Dopo i numerosi rinvii concessi da Trump, il popolare social network potrebbe essere davvero ceduto a una società americana
Genova – Si avvicina l’ennesima scadenza per il blocco di TikTok negli Stati Uniti (fissata per domani, 17 settembre) e prende sempre più piede l’ipotesi che ci sia Oracle a capo del consorzio di aziende americane che consentirebbe al social network più amato dagli under 30 di continuare a operare negli USA.

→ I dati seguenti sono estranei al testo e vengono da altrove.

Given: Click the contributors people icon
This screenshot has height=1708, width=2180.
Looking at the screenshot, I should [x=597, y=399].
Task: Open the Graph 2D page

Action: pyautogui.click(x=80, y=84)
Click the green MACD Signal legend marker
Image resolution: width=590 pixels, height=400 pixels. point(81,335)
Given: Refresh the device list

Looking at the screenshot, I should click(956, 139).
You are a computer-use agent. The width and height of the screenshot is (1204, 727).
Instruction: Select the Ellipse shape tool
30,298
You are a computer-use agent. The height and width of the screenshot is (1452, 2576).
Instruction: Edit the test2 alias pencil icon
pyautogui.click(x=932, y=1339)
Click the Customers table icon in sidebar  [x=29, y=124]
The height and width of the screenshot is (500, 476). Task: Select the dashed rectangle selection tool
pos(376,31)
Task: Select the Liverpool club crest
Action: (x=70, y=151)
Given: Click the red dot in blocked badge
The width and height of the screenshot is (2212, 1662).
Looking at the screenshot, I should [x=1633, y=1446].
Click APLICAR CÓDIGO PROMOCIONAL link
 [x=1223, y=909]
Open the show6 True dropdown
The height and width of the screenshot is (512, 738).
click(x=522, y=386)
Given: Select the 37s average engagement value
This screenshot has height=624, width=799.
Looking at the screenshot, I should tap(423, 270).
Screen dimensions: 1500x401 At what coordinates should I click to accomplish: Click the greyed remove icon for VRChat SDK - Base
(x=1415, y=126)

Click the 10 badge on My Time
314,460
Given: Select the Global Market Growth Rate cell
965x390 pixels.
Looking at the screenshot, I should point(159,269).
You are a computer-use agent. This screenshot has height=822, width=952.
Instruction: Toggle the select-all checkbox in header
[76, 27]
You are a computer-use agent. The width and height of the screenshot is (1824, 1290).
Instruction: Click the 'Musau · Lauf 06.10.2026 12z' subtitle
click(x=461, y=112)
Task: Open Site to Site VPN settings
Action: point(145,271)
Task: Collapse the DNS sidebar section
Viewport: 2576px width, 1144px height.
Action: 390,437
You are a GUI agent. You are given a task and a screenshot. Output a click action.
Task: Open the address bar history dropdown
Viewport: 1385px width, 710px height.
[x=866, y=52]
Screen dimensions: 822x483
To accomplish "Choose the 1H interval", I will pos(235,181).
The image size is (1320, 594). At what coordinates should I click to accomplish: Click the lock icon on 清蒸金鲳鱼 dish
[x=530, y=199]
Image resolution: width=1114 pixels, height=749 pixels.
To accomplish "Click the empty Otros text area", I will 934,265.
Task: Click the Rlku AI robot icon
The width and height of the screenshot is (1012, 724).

Secondo indiscrezioni riportate anche da CBS News, il colosso dei database e del cloud computing avrebbe un ruolo centrale nell’accordo che Stati Uniti e Cina starebbero cercando di raggiungere: ieri, dopo un incontro a Madrid, funzionari statunitensi e cinesi hanno dichiarato di aver raggiunto un accordo quadro per trasferire la proprietà di TikTok sotto il controllo degli Stati Uniti, cosa che dovrebbe essere confermata venerdì (dunque 2 giorni oltre il termine di legge) durante una telefonata tra il presidente degli Stati Uniti, Donald Trump, e il suo omologo cinese, Xi Jinping. Non è ancora chiaro se, come da indiscrezioni circolate nelle scorse settimane, ci sarà un’app diversa per TikTok America e soprattutto se l'algoritmo utilizzato sarà lo stesso oppure se ne verrà creato uno specifico per gli utenti statunitensi.